-- Texto de apoio --
________________________________________
A Seleção Brasileira voltou a disputar um Campeonato Sul-Americano depois de 12 anos de ausência, desde a invasão de campo e as agressões sofridas por seus jogadores no confronto contra a Argentina em 1925 em Buenos Aires, no jogo que valia o título. E voltou justamente numa outra edição do torneio a ser disputada na capital argentina, e cujo final foi uma repetição do que havia ocorrido doze anos antes. A competição foi, pela primeira vez, um hexagonal, disputado entre Argentina, Brasil, Chile, Paraguai, Peru e Uruguai, apenas com a ausência da Bolívia entre aqueles que eram os 7 membros da Confederação Sul-Americana naquele momento.
A seleção que jogou a competição tinha uma base titular predominantemente paulista, com 7 dos 11 titulares jogando por clubes da cidade de São Paulo. E o elenco voltou a ter jogadores de fora do eixo Rio-São Paulo, tendo sido chamados dois centroavantes, um do Rio Grande do Sul e outro de Minas Gerais: Cardeal, do time de Farroupilha, e Niginho, do Palestra Itália de Belo Horizonte.
Na estreia, o futebol do Brasil enfrentou ao Peru pela primeira vez em sua história, e obteve uma vitória apertada, por 3 a 2. O segundo confronto foi contra o Chile, a quem a Seleção Brasileira não enfrentava havia 15 anos, e para quem nunca havia perdido, tendo entre 1916 e 1922 jogado contra por 5 vezes, com 3 vitórias e 2 empates. Curiosamente, nesta partida a Seleção Brasileira jogou utilizando a camisa do Boca Juniors, dado que as duas seleções se apresentaram para a partida com uniforme branco. Foi um jogo muito disputado, com uma vitória suada por 6 a 4. Nas duas primeiras rodadas, o ataque estava funcionando, havia marcado nove gols, mas a defesa estava muito exposta, tendo levado seis gols.
O terceiro encontro foi contra o Paraguai, a quem também não enfrentava havia 12 anos, mas contra quem tinha retrospecto bem favorável: entre 1921 e 1925 tinha havido 8 confrontos, com a seleção obtendo 6 vitórias, 1 empate e tendo sofrido 1 derrota. A Seleção Brasileira enfim se encontrou, goleando inapelavelmente por 5 a 0, e ganhando moral para os dois duelos decisivos nas duas últimas rodadas.
O Uruguai já estava praticamente fora da disputa ao ter tropeçado com derrotas para Paraguai e Chile. Mas no duelo contra o Brasil estiveram duas vezes a frente no marcador, com um 1-0 e um 2-1 a seu favor, mas a Seleção Brasileira conseguiu uma grande virada nos 18 minutos finais, vencendo por 3 a 2 e chegando sem tropeços para o duelo na última rodada contra a Argentina.
Mesmo já sem chances de título, os uruguaios ainda aprontaram para cima dos anfitriões: na penúltima rodada, a Argentina perdeu para o Uruguai por 3 a 2, num jogo no qual chegou a estar perdendo por 3 x 0. Como o Brasil tinha vencido todos os seus confrontos, na última rodada a Seleção Brasileira precisava somente de um empate contra os donos da casa para se sagrar a campeã.
________________________________________
-- Listagem fornecida --
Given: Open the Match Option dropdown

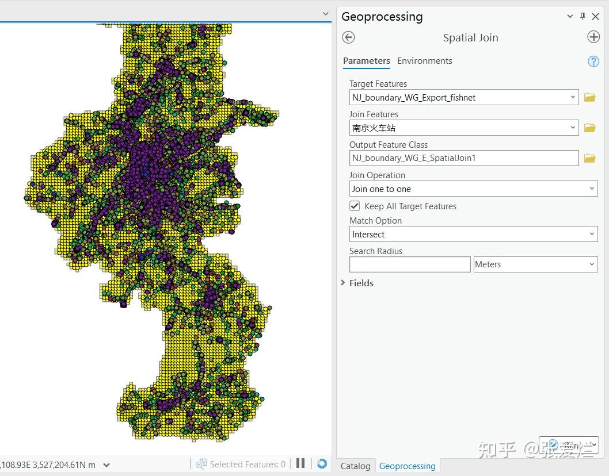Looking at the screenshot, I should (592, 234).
________________________________________
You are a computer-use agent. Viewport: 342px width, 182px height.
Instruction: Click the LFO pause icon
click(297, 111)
________________________________________
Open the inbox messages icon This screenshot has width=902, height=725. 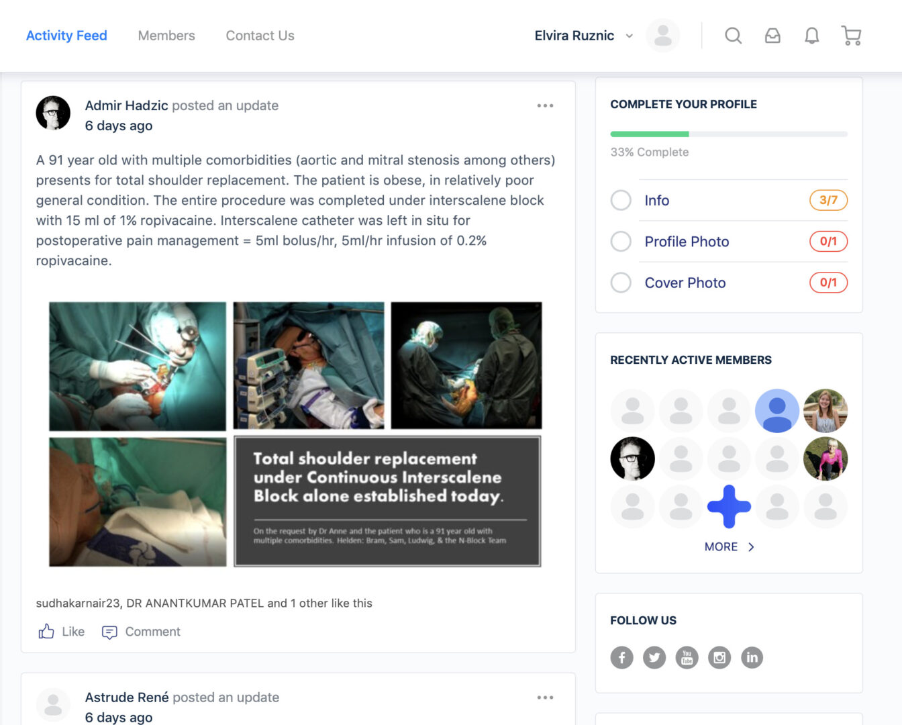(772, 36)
________________________________________
Diga se cada afirmação abaixo está de acordo com o texto de apoio. Responda sim ou não e cite literalmente as palavras do texto que decidem a questão.
1. Na estreia, o Brasil venceu o Peru por 3 a 2.
2. Contra o Chile, a Seleção Brasileira jogou com a camisa do River Plate.
3. A Bolívia participou da competição.

1. Sim: "obteve uma vitória apertada, por 3 a 2".
2. Não: "a Seleção Brasileira jogou utilizando a camisa do Boca Juniors".
3. Não: "apenas com a ausência da Bolívia".